To limit the ranks to only the fist thread on SMT e.g. using only cores 0 to 127 set the Intel MPI environment variable I_MPI_PIN_PROCESSOR_EXCLUDE_LIST
to 128-255, e.g.:
export I_MPI_PIN_PROCESSOR_EXCLUDE_LIST=128-255
OpenMPI
The simplest solution is just to request binding at the command line:
mpirun --bind-to core ./a.out
To learn more about the binding options try issuing the following command:
mpirun --help binding
Optimizing collective MPI operations
For OpenMPI, setting the variable OMPI_MCA_coll_hcoll_enable
to 0 to disable
or 1 to enable can have a significant effect on the performance of your MPI
application. Most of the times it is beneficial to enable it by including
export OMPI_MCA_coll_hcoll_enable=1
in the run script.
srun vs mpirun on Betzy
Most if the times the mpirun
command can be used. The mpirun
sets up the
MPI environment and makes sure that everything is ready for the MPI function
MPI_init()
when it’s called in the start of any MPI program.
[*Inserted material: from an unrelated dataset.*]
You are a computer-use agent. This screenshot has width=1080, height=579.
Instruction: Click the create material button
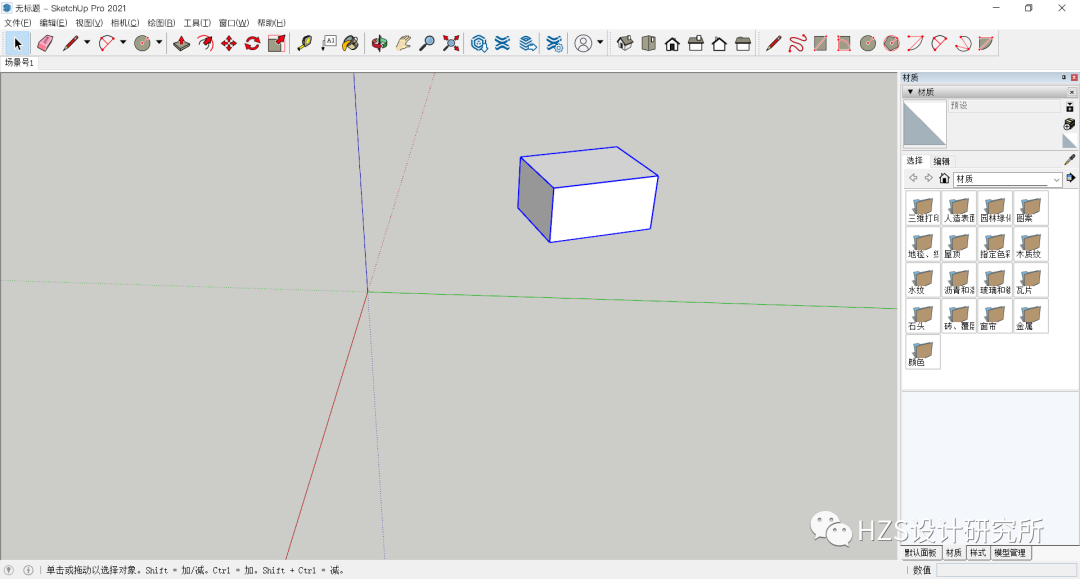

As Slurm is built with MPI support srun will also set up the MPI environment.
Both mpirun and srun launch the executable on the requested nodes. While there is a large range of opinions on this matter it’s hard to make a final statement about which one is best. If you do development on small systems like your laptop or stand alone system there is generally no Slurm and mpirun is the only option, so mpirun will work on everything from Raspberry Pis through laptops to Betzy.
Performance testing does not show any significant performance difference when launching jobs in a normal way.
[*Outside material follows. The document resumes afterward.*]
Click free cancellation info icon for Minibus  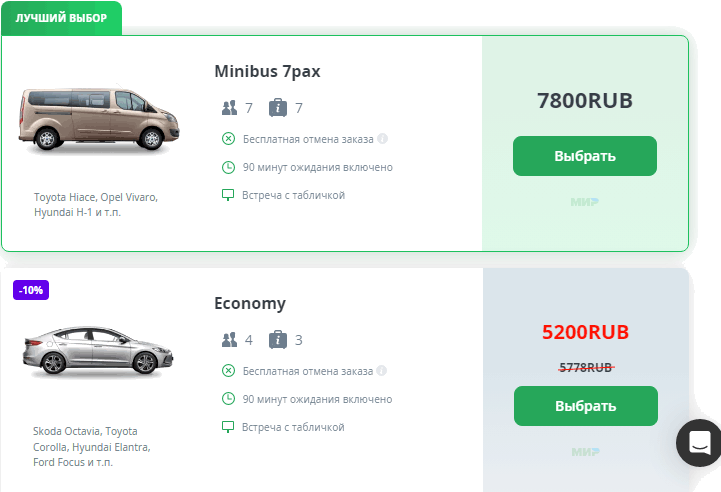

Creating a hostfile or machinefile
Some application ask for a list of hosts to distribute the tasks across nodes and cores.
To make a host- or machinefile, you can use srun
:
srun /bin/hostname | uniq
A more complicated example is a nodelist file for the molecular mechanics application NAMD :
srun /bin/hostname | uniq | awk -F\. 'BEGIN {print “group main”};{print "host ", $1}' > nodelist
Transport options for OpenMPI
Most of the following is hidden behind some command line options, but in case more information is needed about the subject of transport a few links will provide more insight.
For detailed list of settings a good starting point is here: https://www.open-mpi.org/faq/
OpenMPI 4.x uses UCX for transport, this is a communication library: https://github.com/openucx/ucx/wiki/FAQ
Transport layer PML (point-to-point message layer): https://rivis.github.io/doc/openmpi/v2.1/pml-ob1-protocols.en.xhtml
Transport layer UCX: <https://www.openucx.org/ and https://github.com/openucx/ucx/wiki/UCX-environment-parameters>
Collective optimisation library hcoll from Mellanox is also an option.
Setting the different devices and transports can be done using environment variables:
export UCX_IB_DEVICE_SPECS=0x119f:4115:ConnectX4:5,0x119f:4123:ConnectX6:5
export UCX_NET_DEVICES=mlx5_0:1
export OMPI_MCA_coll_hcoll_enable=1
export UCX_TLS=self,sm,dc
From the UCX documentation the list of internode transports include:
rc
ud
dc
The last one is Mellanox scalable offloaded dynamic connection transport. The self is a loopback transport to communicate within the same process, while sm is all shared memory transports. There are two shared memory transports installed
cma
knem
Selecting cma or knem might improve performance for applications that use a high number of MPI ranks per node. With 128 cores and possibly 128 MPI ranks per node the intra node communication is quite important.
Depending on the communication pattern of your application, the use of point-to-point or collectives, the usage of Mellanox optimised offload collectives can have an impact.